Beyond sleep assessment, this review also identified variability and potential bias in the pain-related outcome evaluations. Most studies focused primarily on examining pain intensity, often measured using the NRS or the VAS. Although these tools are widely used and validated,113,114 they only capture one aspect of the complex pain experience.115–117 Approximately half of the studies assessed the psychological factors associated with pain, but other important domains, such as pain-related disability and sensitization, were less frequently explored. Notably, only one study included in this review utilized quantitative sensory testing.96 This limited focus restricts the understanding of pain mechanisms and hinders the development of targeted treatment strategies. More comprehensive pain assessment protocols that incorporate these additional dimensions are necessary to produce clinically relevant evidence.118
The complex relationship between sleep disturbances and chronic pain necessitates a multidimensional research approach. Existing evidence suggests that sleep disturbances can exacerbate pain through mechanisms such as increased central sensitization, impaired descending pain inhibition, and heightened emotional distress.119–121 Addressing these gaps in assessment methodologies is crucial for advancing the field. Incorporating objective sleep assessments and multidimensional pain measures into research and clinical practice will enhance the quality of evidence and support the development of precision medicine approaches tailored to individual patient needs. Furthermore, interdisciplinary collaboration that brings together experts in neurology, psychology, and bioinformatics could facilitate the development of innovative assessment tools and therapeutic interventions.
This review has some limitations. The lack of synthesis of the findings restricted our ability to evaluate methodological rigor and the overall reliability of the evidence.
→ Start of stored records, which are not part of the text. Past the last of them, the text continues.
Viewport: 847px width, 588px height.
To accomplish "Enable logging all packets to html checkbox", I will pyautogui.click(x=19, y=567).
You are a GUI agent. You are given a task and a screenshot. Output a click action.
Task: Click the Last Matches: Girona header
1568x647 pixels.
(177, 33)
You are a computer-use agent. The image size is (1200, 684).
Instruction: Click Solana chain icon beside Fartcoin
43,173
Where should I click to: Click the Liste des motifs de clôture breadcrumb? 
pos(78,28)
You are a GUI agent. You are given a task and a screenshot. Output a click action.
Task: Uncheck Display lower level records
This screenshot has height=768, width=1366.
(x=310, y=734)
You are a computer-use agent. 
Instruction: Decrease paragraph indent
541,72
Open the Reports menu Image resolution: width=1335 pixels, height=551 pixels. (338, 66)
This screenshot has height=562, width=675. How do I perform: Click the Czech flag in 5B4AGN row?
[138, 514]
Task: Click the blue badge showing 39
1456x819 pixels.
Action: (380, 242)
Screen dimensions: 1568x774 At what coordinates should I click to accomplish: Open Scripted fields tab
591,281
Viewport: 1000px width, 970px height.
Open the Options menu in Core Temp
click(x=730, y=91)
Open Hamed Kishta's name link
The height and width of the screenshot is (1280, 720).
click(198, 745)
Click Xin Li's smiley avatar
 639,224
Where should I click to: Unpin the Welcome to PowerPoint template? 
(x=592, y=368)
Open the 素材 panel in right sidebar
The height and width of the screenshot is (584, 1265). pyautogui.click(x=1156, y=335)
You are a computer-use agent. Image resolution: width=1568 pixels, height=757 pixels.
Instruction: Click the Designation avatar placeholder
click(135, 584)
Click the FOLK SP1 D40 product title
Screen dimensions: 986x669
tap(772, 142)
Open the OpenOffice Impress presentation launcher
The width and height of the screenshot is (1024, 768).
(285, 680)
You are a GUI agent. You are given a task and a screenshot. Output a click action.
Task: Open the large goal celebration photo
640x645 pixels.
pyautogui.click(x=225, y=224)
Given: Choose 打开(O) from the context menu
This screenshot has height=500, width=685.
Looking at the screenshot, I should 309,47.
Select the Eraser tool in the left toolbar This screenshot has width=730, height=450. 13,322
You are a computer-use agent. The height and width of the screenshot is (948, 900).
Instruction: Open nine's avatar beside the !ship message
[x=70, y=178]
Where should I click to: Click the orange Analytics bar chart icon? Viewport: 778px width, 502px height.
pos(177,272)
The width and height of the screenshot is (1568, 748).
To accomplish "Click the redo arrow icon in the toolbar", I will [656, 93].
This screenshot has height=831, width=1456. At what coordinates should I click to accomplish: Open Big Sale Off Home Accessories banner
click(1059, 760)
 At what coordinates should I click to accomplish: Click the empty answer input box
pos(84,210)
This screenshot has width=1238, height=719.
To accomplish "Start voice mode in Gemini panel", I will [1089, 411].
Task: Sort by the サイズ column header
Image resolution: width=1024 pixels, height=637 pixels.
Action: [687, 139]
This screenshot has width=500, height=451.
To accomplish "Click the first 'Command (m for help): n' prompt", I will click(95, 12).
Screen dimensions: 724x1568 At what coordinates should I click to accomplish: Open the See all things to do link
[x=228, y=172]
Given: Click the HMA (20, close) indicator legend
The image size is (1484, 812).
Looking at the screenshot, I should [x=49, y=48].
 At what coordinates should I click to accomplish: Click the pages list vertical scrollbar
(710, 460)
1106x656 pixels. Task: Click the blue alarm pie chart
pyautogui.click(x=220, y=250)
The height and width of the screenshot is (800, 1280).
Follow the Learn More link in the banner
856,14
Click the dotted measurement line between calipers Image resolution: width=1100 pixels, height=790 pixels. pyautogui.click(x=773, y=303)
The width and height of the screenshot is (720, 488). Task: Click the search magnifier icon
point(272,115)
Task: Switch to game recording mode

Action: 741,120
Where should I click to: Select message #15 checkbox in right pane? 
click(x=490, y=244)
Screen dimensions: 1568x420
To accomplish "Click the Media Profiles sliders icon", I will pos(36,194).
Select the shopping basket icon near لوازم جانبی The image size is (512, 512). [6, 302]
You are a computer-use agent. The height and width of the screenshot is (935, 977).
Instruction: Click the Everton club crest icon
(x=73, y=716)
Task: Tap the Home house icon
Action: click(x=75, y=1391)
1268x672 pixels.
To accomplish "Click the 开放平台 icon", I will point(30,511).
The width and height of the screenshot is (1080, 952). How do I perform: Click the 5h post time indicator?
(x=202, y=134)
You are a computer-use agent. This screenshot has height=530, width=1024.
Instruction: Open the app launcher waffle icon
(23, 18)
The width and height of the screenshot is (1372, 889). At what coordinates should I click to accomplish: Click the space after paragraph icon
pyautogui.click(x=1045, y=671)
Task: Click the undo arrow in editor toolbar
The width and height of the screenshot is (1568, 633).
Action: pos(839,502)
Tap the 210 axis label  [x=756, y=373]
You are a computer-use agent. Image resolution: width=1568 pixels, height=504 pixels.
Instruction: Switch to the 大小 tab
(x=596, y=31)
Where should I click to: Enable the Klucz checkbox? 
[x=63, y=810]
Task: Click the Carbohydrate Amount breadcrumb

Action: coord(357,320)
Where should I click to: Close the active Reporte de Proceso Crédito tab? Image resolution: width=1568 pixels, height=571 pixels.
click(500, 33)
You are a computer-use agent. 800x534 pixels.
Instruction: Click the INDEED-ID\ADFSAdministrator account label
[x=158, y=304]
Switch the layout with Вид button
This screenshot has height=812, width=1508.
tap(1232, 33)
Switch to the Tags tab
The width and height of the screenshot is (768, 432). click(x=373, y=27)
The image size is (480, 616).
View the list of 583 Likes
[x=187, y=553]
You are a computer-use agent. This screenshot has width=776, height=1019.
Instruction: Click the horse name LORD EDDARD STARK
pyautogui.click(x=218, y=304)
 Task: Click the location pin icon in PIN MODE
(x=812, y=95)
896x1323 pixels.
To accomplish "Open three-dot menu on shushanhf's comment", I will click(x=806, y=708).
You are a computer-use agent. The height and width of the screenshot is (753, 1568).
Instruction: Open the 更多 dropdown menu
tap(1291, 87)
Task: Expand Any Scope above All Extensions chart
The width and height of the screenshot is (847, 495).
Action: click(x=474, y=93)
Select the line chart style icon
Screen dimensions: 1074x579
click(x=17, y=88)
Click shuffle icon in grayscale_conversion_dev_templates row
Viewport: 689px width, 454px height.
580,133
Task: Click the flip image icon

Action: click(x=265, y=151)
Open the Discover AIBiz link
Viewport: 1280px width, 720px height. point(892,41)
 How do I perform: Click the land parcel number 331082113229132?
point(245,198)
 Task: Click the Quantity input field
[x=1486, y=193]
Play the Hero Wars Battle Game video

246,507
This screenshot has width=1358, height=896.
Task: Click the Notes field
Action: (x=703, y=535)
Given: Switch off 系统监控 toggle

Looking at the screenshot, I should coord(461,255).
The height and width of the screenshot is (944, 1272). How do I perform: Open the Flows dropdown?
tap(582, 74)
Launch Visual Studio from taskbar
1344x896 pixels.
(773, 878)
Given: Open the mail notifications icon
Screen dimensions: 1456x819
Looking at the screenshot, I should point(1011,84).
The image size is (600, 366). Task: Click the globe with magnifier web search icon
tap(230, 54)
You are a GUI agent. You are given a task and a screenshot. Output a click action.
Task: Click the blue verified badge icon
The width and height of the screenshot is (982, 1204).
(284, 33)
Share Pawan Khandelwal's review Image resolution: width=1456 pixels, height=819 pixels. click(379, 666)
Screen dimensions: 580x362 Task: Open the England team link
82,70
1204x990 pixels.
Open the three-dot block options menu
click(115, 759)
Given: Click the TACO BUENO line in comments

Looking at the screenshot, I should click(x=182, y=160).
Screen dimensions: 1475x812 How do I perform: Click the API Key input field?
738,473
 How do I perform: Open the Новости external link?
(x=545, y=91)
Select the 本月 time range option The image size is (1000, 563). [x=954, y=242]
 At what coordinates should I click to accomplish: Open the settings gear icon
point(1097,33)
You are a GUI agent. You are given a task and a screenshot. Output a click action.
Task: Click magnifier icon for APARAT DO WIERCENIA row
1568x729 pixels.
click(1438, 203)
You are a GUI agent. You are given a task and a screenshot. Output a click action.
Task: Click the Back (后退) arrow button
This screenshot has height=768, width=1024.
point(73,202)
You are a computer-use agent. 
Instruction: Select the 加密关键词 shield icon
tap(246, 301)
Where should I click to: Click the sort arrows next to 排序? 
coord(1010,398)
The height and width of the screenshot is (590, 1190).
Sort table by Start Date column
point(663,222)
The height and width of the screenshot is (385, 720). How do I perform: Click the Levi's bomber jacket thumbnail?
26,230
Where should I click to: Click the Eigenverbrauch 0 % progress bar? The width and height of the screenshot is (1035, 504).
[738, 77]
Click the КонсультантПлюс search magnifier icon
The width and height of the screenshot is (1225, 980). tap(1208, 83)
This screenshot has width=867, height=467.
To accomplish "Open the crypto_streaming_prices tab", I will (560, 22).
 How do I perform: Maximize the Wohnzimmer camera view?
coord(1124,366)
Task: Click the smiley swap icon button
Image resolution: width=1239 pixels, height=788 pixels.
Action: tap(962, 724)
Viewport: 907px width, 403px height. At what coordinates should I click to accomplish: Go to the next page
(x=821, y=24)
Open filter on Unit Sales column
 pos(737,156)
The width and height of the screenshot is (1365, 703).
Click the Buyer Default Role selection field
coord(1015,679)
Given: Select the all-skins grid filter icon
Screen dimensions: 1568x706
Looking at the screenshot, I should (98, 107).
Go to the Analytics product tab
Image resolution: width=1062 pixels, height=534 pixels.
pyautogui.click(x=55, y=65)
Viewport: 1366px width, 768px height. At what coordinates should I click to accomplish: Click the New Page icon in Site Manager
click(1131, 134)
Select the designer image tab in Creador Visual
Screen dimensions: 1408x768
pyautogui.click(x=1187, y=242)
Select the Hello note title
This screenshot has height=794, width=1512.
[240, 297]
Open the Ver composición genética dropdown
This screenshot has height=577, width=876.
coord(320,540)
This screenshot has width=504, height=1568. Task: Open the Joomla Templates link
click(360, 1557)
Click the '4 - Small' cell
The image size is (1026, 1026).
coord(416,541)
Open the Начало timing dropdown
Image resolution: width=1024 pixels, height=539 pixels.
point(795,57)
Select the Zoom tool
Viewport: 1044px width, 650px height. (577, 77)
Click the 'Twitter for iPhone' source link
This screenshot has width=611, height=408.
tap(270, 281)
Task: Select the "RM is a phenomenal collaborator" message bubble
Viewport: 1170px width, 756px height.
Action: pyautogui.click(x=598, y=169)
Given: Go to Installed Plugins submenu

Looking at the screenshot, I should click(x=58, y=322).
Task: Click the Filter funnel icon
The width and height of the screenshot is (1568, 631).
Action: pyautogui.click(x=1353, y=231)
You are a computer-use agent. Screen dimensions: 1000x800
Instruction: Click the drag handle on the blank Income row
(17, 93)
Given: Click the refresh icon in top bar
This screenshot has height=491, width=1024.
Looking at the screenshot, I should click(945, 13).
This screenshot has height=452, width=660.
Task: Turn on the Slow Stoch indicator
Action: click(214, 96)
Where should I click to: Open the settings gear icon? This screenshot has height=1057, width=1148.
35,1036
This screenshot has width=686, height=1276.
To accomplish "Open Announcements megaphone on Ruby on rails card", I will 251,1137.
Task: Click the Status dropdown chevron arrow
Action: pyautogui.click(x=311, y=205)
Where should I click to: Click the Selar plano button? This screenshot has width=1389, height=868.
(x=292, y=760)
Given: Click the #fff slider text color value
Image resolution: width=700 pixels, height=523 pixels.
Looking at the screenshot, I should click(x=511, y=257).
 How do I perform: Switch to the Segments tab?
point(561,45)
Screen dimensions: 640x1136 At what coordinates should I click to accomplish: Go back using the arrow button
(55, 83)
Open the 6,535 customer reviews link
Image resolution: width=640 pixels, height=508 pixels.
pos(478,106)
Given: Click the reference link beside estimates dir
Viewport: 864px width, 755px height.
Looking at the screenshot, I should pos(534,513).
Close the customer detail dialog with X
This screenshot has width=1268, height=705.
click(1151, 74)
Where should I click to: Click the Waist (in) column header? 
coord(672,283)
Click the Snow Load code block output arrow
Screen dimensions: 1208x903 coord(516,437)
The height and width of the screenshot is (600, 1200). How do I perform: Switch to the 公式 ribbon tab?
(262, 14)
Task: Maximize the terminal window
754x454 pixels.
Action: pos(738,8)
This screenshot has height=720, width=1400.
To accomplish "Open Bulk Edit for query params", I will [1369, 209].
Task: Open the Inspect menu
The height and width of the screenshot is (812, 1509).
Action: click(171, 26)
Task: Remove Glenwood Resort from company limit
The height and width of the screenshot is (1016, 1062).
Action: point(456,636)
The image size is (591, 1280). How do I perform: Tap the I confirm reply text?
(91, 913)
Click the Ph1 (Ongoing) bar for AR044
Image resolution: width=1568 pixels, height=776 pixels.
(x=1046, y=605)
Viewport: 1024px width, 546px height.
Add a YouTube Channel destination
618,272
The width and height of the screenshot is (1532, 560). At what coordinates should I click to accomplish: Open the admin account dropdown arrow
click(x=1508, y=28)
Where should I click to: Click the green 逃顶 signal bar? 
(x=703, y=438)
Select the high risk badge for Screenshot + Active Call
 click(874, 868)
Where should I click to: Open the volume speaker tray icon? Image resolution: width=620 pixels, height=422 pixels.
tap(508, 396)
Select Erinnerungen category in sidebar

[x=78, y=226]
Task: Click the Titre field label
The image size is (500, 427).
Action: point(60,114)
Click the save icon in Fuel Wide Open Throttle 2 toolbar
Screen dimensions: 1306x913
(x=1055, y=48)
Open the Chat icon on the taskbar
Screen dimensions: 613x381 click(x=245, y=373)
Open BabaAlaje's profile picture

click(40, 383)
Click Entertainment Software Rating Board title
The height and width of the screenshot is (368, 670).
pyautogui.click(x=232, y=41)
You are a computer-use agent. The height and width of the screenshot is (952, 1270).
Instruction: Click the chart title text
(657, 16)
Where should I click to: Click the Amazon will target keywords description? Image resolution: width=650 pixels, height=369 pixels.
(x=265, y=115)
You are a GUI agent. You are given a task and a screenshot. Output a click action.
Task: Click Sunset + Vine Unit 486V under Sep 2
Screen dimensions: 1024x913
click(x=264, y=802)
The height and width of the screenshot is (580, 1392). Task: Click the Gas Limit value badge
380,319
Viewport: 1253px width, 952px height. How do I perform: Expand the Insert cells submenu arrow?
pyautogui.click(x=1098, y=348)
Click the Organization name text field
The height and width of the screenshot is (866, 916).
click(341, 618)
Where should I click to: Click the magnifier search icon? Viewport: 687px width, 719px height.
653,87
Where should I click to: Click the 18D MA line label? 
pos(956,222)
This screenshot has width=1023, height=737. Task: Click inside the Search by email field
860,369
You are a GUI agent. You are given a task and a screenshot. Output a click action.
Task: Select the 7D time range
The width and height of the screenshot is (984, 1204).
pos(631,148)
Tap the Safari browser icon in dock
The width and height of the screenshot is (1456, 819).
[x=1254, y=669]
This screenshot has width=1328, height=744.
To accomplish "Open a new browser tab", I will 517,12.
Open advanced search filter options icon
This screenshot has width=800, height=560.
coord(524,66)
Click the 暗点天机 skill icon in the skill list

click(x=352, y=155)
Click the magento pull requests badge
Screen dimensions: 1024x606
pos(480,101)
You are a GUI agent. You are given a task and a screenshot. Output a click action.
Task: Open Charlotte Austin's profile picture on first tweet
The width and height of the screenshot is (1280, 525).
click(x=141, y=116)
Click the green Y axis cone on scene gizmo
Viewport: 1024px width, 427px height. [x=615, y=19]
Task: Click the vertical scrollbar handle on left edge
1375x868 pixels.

Additionally, the possibility of overlooking relevant studies cannot be completely excluded, which may have introduced selection bias. However, this review included gray literature and non-English studies to mitigate this potential bias.
5. Conclusions
This ScR highlights the imbalance in the content of sleep and pain assessments, indicating the need for a more comprehensive evaluation of sleep disturbances and pain-related outcomes. Addressing the gaps in objective and multidimensional assessments could facilitate the development of personalized interventions that improve patient outcomes and overall quality of care.
Ethics and consent
This scoping review did not involve human participants directly, and therefore ethical approval was not required.
Data availability
All data underlying the results are available in the Open Science Framework repository: (https://doi.org/10.17605/OSF.IO/5JK63), licensed under CC0 1.0 Universal.122
This includes the PRISMA-ScR checklist, flowchart, data for figure and supplementary tables.
Acknowledgements
The authors utilized artificial intelligence tools for data extraction and the preparation of preliminary drafts. Data interpretation and final manuscript revisions were solely performed by human researchers.